Goodbye Beckham
“Il calcio è il più celebre passatempo mondiale, una passione che accomuna miliardi di persone intorno al mondo. Negli Stati Uniti, tuttavia, questo sport arranca dietro al baseball, al football, al basket e all’hockey. Perché l’America rappresenta un’eccezione?”. Dalla fine degli anni Ottanta, a partire dal politologo Andrei Markovits, in molti hanno cercato di spiegare questa grande anomalia della geopolitica sportiva.
Poi nel 1994 arrivarono i Mondiali di calcio, seguiti a ruota dalla rinascita di una lega professionistica: la Major League Soccer (MLS). Una svolta importante, che però non riuscì ad avvicinare più di tanto il pubblico americano a questo sport. Certo, da quel momento la nazionale a stelle e strisce non ha mai mancato un appuntamento con il Mondiale, ma il calcio continuava a restare un fenomeno di nicchia.
In assenza di mischie, punteggi alti e un’attenzione alle statistiche, il calcio era accusato di incapacità nel soddisfare il palato dell’americano (WASP e uomo) medio. Non a caso, agli albori del nuovo secolo veniva ancora considerato con disprezzo, “uno sport per donne e latinos”.
Così venne il giorno destinato a cambiare la storia. Grazie all’introduzione della Designated Player Rule, che ammorbidiva l’impatto del salary cap consentendo ai club di attirare giocatori stranieri di un certo livello, l’11 gennaio 2007 fu annunciato che David Beckham si sarebbe trasferito dal Real Madrid ai Los Angeles Galaxy.
In passato avevano calcato i campi d’oltreoceano campioni del calibro di Pelé, Neeskens, Cruijff, Beckenbauer, Best, Müller e Chinaglia. Alcuni avevano forse più talento del centrocampista inglese, ma nessuno ha potuto offrire al calcio statunitense quella visibilità che solo una star globale come Beckham poteva garantire. Per di più Los Angeles si è dimostrata la location ideale. Dalle passeggiate sul red carpet hollywoodiano alle comparse ai bordi del parquet dei Lakers, senza dimenticare le trasferte nei salotti di Jay Leno e David Letterman, l’ex “red davil” è stato il miglior ambasciatore che il calcio americano potesse desiderare.
I risultati sono tangibili. Dal suo arrivo la MSL ha visto nascere, o rinascere, sette nuove squadre (Toronto FC, San Jose Earthquakes, Seattle Sounders FC,Philadelphia Union, Portland Timbers, Vancouver Whitecaps FC, e Montreal Impact) in un allargamento che ha coinvolto anche il Canada. Dietro la patina dorata di Beckham, comunque, c’è stato anche l’oscuro ma efficace lavoro del commissioner Don Gaber. Oggi solo cinque club giocano in stadi non pensati esclusivamente per il calcio, la media spettatori è salita a circa 18 mila ed è appena stato firmato un buon contratto triennale con la NBC Sport per i diritti televisivi.

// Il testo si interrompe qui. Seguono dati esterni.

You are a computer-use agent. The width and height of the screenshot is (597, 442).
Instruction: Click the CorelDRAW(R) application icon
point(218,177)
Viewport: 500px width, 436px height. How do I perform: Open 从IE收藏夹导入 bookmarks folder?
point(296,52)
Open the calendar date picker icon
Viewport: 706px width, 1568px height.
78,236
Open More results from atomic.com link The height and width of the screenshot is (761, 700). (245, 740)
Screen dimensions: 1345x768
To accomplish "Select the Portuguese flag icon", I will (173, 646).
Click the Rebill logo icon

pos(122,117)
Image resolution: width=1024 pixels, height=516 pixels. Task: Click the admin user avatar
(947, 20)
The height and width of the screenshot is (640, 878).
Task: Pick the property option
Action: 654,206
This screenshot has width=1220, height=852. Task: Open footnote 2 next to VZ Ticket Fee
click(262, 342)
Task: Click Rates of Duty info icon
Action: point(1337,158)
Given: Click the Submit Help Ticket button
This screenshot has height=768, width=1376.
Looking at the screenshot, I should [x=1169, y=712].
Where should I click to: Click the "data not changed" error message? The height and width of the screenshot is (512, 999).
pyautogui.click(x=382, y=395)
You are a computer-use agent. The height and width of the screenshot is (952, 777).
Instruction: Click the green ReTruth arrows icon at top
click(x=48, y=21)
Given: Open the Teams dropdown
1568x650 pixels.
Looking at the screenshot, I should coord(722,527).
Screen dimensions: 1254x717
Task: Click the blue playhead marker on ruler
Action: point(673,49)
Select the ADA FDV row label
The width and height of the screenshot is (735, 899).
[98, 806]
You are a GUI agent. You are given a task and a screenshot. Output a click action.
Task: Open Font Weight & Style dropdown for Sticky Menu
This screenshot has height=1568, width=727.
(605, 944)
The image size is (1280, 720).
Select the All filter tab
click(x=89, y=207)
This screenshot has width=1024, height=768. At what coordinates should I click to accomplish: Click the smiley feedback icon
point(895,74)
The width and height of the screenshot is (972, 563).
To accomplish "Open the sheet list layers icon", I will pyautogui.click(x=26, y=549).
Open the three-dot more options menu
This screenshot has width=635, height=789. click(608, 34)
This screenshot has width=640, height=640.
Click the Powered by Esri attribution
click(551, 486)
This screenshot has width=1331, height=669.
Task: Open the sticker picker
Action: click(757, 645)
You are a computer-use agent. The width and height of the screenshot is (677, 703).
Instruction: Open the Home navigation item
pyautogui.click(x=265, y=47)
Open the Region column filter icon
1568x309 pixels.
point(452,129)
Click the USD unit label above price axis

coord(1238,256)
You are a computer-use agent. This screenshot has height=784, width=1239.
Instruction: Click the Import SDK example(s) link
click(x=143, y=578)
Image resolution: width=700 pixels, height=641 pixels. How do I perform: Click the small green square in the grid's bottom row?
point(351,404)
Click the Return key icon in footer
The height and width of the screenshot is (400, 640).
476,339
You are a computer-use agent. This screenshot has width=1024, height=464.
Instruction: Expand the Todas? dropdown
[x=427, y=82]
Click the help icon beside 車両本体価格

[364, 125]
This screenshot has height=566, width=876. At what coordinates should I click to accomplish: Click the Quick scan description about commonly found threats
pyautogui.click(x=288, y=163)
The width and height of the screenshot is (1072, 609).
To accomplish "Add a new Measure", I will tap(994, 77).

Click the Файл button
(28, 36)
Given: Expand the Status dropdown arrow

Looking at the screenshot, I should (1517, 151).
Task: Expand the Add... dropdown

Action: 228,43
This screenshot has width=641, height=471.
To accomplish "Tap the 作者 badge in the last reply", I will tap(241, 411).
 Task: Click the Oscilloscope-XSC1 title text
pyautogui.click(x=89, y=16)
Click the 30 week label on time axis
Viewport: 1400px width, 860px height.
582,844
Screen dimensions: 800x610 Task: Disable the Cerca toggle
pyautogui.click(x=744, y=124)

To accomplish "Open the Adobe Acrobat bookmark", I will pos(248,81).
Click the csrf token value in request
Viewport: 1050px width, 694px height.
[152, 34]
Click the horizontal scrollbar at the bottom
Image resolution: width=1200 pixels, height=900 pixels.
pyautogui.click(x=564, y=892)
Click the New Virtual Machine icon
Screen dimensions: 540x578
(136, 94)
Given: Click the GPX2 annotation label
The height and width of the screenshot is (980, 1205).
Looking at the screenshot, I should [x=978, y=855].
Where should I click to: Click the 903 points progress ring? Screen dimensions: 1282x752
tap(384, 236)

Beckham ha fatto da traino: dopo di lui, seppur a fine carriera, sono arrivati Cuauhtémoc Blanco, Juan Pablo Ángel, Guillermo Barros Schelotto, Freddie Ljungberg, Claudio López , Thierry Henry, Torsten Frings,Robbie Keane, Tim Cahill, Marco Di Vaio e Alessandro Nesta. È del tutto condivisibile quindi la scelta del “Guardian”, che ha piazzato la MLS al decimo posto nella classifica dei migliori campionati di calcio.
Dopo 116 partite e 20 reti Beckham è atteso all’ultima sfida oltreoceano. Sabato 1 dicembre i suoi Galaxy affronteranno in casa gli Houston Dynamo nel remake della finale della scorsa stagione. Una vittoria potrebbe regalargli il secondo titolo consecutivo. Poi se ne andrà: Australia, Brasile, Cina, Emirati Arabi, ma anche Francia e Inghilterra sono alla porta. Giocherà ancora qualche anno perché non ha perso la voglia di divertirsi e quando appenderà le scarpette al chiodo per contratto potrà diventare proprietario (a prezzo di saldo) di una squadra della MLS. Grazie a Beckham il calcio americano ha potuto costruire fondamenta solide e ora può guardare con ottimismo al futuro.